• Task material:
++++

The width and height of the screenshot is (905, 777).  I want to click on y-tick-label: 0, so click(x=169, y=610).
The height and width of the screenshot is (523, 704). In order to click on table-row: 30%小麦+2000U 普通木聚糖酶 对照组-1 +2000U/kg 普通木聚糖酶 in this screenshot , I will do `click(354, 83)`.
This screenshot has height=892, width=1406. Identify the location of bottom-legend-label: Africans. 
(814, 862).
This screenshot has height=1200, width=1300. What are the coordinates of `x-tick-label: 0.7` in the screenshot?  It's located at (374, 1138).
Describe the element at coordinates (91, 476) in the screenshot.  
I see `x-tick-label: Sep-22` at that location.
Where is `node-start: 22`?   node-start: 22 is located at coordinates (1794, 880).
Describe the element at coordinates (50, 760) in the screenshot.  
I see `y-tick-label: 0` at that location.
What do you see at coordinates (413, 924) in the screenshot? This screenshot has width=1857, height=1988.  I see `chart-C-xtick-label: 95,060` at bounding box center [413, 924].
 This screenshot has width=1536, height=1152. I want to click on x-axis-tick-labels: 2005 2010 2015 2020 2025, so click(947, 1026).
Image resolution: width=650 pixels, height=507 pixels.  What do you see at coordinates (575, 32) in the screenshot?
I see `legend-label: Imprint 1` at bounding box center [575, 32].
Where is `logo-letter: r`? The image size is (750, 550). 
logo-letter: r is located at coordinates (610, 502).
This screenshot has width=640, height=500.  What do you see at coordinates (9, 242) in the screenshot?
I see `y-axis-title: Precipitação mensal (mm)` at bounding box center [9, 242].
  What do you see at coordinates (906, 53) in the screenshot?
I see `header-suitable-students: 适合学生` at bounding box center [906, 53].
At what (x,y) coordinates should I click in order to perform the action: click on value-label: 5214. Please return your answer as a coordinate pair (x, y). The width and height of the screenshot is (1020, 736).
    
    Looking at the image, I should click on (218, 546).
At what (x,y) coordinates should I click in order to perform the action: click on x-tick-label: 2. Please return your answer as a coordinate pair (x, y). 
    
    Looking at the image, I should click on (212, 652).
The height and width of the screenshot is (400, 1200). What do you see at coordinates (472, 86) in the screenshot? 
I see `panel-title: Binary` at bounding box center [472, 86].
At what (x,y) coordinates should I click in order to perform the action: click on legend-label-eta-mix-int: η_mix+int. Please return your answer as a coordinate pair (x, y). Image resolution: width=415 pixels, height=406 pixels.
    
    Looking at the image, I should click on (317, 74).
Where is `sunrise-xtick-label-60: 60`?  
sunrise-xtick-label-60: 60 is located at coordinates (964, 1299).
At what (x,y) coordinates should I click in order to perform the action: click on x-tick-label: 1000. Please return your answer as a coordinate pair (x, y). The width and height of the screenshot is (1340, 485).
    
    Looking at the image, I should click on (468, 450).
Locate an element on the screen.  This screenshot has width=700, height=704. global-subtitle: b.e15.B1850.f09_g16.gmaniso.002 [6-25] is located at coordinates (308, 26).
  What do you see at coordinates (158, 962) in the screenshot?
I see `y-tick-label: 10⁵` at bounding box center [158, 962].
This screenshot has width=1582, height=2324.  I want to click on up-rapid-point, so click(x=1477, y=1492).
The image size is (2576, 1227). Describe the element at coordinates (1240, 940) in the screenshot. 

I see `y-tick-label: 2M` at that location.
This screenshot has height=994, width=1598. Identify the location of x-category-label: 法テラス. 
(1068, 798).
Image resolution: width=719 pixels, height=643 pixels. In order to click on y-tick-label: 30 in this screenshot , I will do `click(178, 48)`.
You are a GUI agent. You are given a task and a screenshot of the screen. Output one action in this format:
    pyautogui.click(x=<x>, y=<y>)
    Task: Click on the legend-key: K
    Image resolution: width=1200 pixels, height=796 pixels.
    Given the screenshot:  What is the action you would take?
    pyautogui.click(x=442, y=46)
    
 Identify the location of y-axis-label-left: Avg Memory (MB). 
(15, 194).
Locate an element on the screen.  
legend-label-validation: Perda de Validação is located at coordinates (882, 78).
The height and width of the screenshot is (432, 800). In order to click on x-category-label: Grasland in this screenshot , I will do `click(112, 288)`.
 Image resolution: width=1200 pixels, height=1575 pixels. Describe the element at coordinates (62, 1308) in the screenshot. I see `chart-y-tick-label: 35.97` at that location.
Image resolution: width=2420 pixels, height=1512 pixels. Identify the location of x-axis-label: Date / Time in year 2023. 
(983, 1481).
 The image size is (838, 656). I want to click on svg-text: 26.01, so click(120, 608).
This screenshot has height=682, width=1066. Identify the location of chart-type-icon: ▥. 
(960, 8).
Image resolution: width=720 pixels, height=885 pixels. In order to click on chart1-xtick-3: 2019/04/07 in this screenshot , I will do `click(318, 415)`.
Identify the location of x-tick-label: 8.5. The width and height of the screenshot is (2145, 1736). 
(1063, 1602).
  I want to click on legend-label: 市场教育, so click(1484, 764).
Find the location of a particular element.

++++

Reproduce the records above word for word, from the first line through the line that contains "This screenshot has width=1536, height=1152.", including both of those lines.

• Answer for the task:
The width and height of the screenshot is (905, 777).  I want to click on y-tick-label: 0, so click(x=169, y=610).
The height and width of the screenshot is (523, 704). In order to click on table-row: 30%小麦+2000U 普通木聚糖酶 对照组-1 +2000U/kg 普通木聚糖酶 in this screenshot , I will do `click(354, 83)`.
This screenshot has height=892, width=1406. Identify the location of bottom-legend-label: Africans. 
(814, 862).
This screenshot has height=1200, width=1300. What are the coordinates of `x-tick-label: 0.7` in the screenshot?  It's located at (374, 1138).
Describe the element at coordinates (91, 476) in the screenshot.  
I see `x-tick-label: Sep-22` at that location.
Where is `node-start: 22`?   node-start: 22 is located at coordinates (1794, 880).
Describe the element at coordinates (50, 760) in the screenshot.  
I see `y-tick-label: 0` at that location.
What do you see at coordinates (413, 924) in the screenshot? This screenshot has width=1857, height=1988.  I see `chart-C-xtick-label: 95,060` at bounding box center [413, 924].
 This screenshot has width=1536, height=1152. I want to click on x-axis-tick-labels: 2005 2010 2015 2020 2025, so click(947, 1026).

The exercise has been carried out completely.